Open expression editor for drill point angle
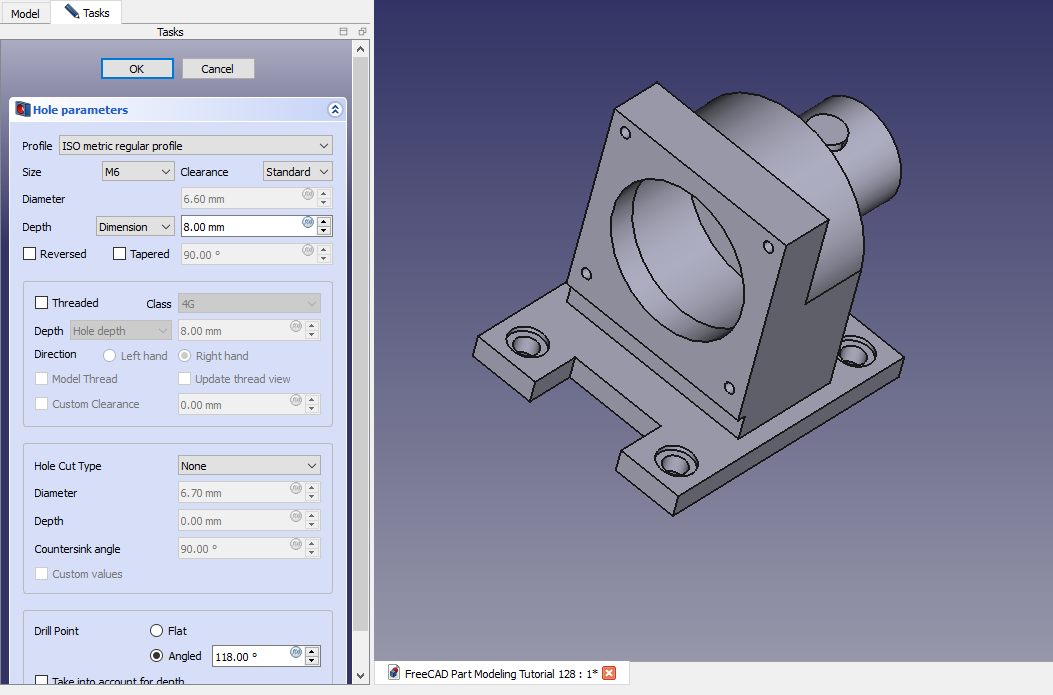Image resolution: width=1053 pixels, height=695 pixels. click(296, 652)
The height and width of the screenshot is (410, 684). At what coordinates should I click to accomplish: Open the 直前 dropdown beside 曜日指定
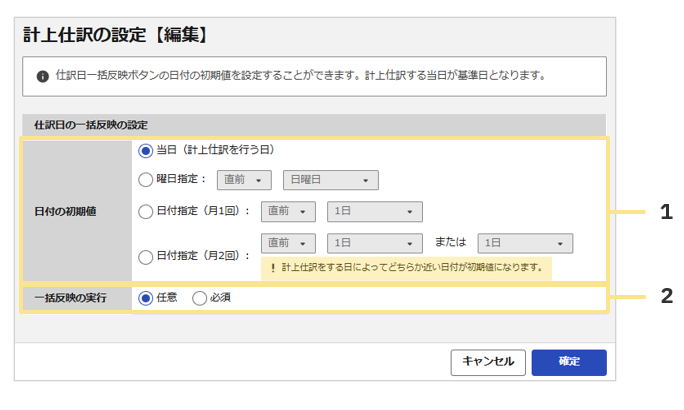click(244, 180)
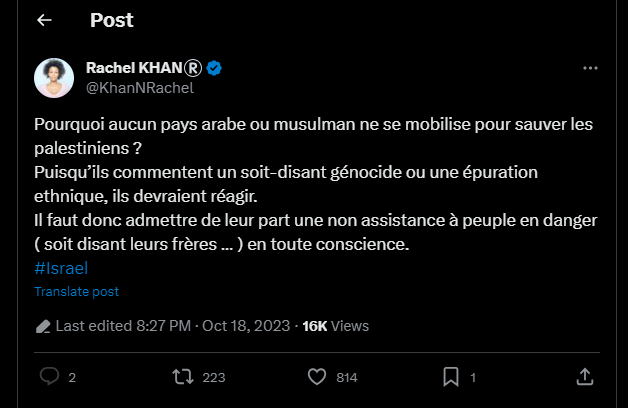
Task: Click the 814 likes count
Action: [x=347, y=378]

—————

## WORK ORDER:
Set down every record once more, word for word, without pictures.

## RESULT FOR THIS EXERCISE:
Open expression editor for drill point angle
Image resolution: width=1053 pixels, height=695 pixels. click(296, 652)
The height and width of the screenshot is (410, 684). At what coordinates should I click to accomplish: Open the 直前 dropdown beside 曜日指定
click(244, 180)
Task: Click the 814 likes count
Action: [x=347, y=378]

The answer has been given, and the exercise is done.